Differential Diagnosis for Hematemesis with Negative Endoscopy
- Single most likely diagnosis
- Mallory-Weiss tear that has healed: This is a possible cause because the patient presented with hematemesis and a significant drop in hemoglobin, suggesting a significant upper GI bleed. The fact that the endoscopy was done on the 4th day after the bleed started and did not show any evidence of an ulcer, varix, or tear could indicate that the tear has healed, as Mallory-Weiss tears can resolve quickly.
- Other Likely diagnoses
- Erosive gastritis: Although the endoscopy did not show ulcers, erosive gastritis could have caused the bleeding and might not have been visible or might have healed by the time of the endoscopy.

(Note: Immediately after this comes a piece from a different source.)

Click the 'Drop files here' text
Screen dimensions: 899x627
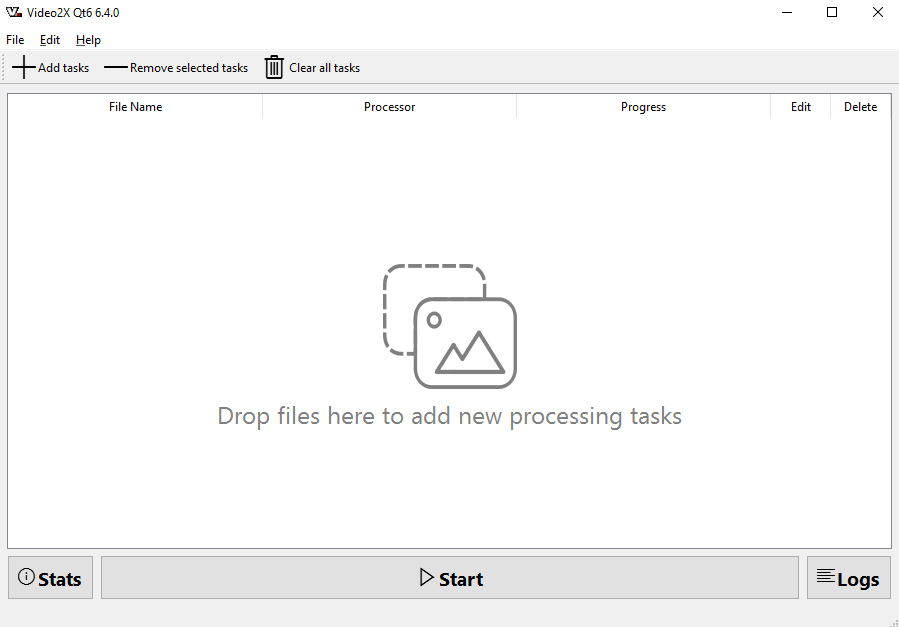[x=450, y=416]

- Dieulafoy's lesion: This is a rare cause of GI bleeding but can be difficult to diagnose if the lesion is small and not actively bleeding at the time of endoscopy.

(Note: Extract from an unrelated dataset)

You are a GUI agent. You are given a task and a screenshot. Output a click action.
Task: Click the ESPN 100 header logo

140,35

- Do Not Miss (ddxs that may not be likely, but would be deadly if missed.)
- Aorto-enteric fistula: Although rare, this condition can cause severe GI bleeding and is often fatal if not recognized and treated promptly. The absence of findings on endoscopy does not rule out this diagnosis.
- Hemobilia or hemosuccus pancreaticus: These conditions involve bleeding into the biliary or pancreatic ducts, respectively, and can cause GI bleeding without visible lesions on standard endoscopy.
- Rare diagnoses
- Vascular malformations or angiodysplasia: These can cause GI bleeding and might not be visible on a standard endoscopy, especially if they are not actively bleeding.
- Gastrointestinal lymphoma or other malignancies: Although less common, these conditions can cause bleeding and might not be immediately apparent on endoscopy, especially if the bleeding site has healed or if the malignancy is not yet advanced enough to be visible.